Buruh Kapal Ikan Asing yang Terabaikan
OLEH MUHAMAD KARIM
Sialnya, mereka tak mendapatkan hak-haknya sesuai Konvensi ILO No 188/2007 yang mengategorikan pekerjaan berbahaya. Pasalnya, aturan ini memastikan ABK mempunyai kondisi kerja layak dan memenuhi persyaratan minimal bekerja di kapal.
Kondisi layak mencakup, standar persyaratan layanan akomodasi dan makanan, perlindungan kesehatan dan keselamatan kerja, serta perawatan kesehatan dan jaminan sosial.
Sayangnya, Indonesia belum meratifikasi. Padahal jumlah orang Indonesia jadi ABK kapal asing 217.665 orang (Kompasiana.com/30/9/2015). Taiwan merupakan negara yang paling banyak menggunakan jasa orang Indonesia. Meskipun Indonesia tak memiliki hubungan diplomatik.
Hingga kini, permasalahan krusial ABK Indonesia di kapal asing, pertama, soal gaji. Mereka menerima gaji rendah, kerap tak dibayar hingga mengalami manipulasi gaji dalam kontrak kerja. Gaji ABK kapal ikan US$150 per bulan jauh dibandingkan pelaut kapal niaga US$ 550 -US$ 12.000 per bulan.

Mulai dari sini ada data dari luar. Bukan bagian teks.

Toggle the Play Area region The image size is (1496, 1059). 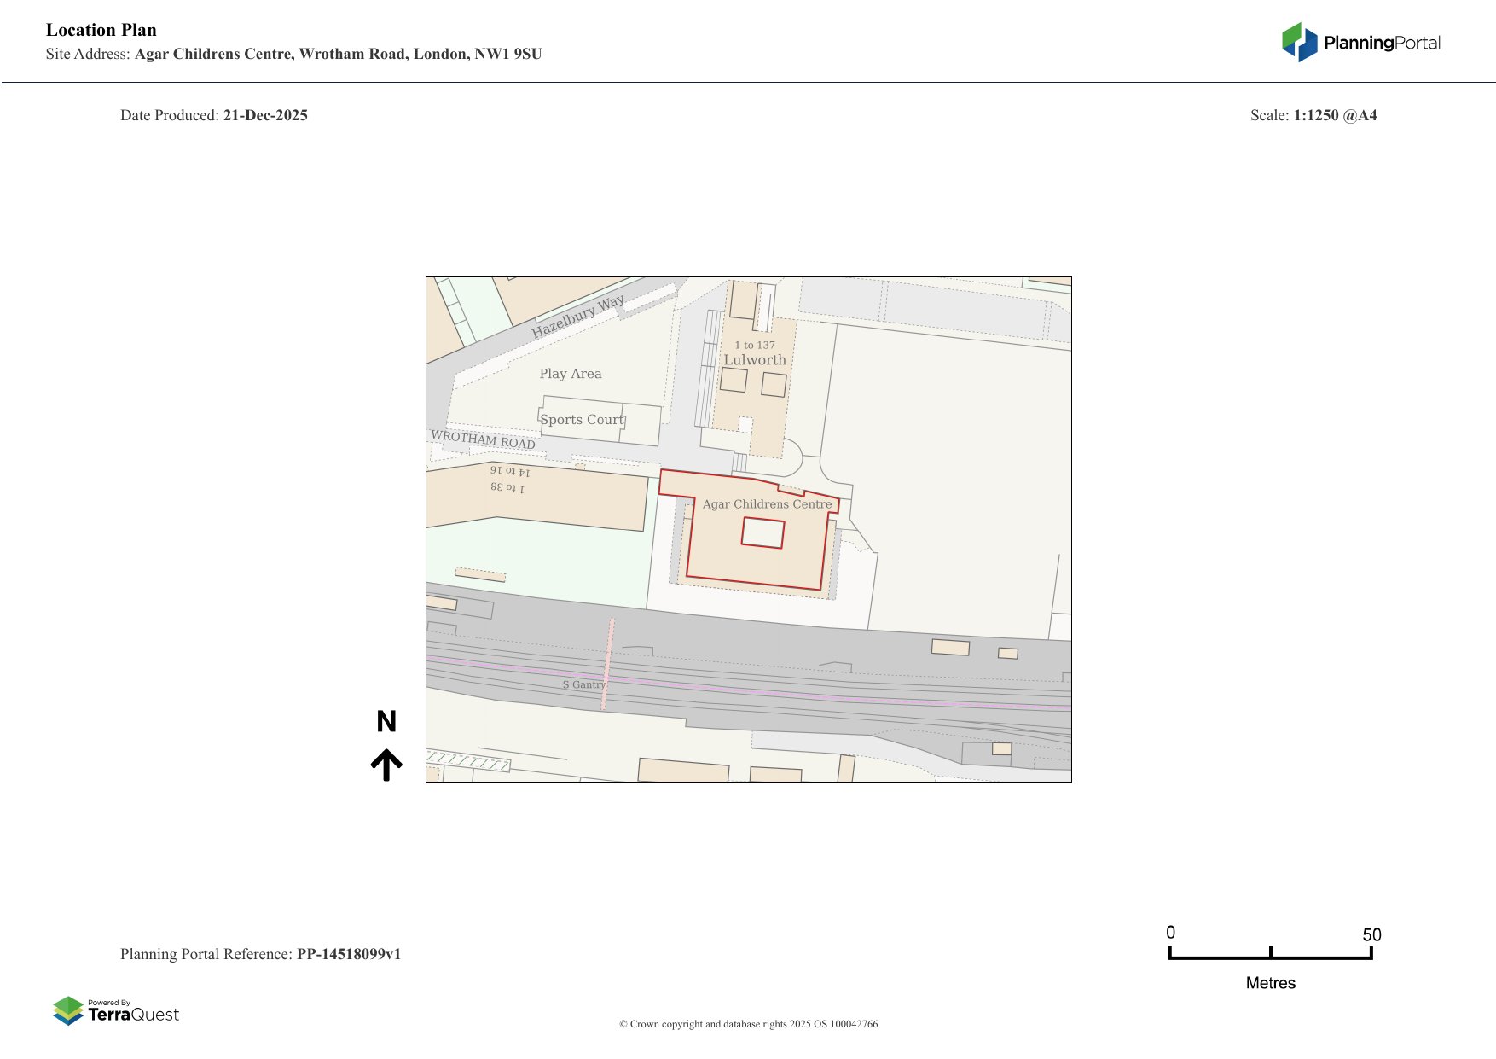[x=571, y=373]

Kedua, perlakuan yang tidak manusiawi dan kondisi kerja yang buruk. Mereka tak diberi makan dan waktu istrahat memadai untuk pemulihan fisik, diperlakukan persis budak. Dalam sehari mereka paling banter istirahat 3 jam untuk tidur. Setelah itu bekerja lagi tanpa henti sekitar 14-18 jam. Parahnya lagi, kapalnya tak sandar di pelabuhan hingga setahun.
Ketiga, tak mendapatkan jaminan hukum dan dokumen resmi sehingga posisinya lemah, seperti paspor, dan buku pelaut. Mereka pun tak memiliki izin tinggal di negara kapal berlabuh. Tak mendapatkan jaminan hukum bila melakukan tindakan perkelahian/pidana, terlibat perikanan ilegal hingga penyelundupan narkoba.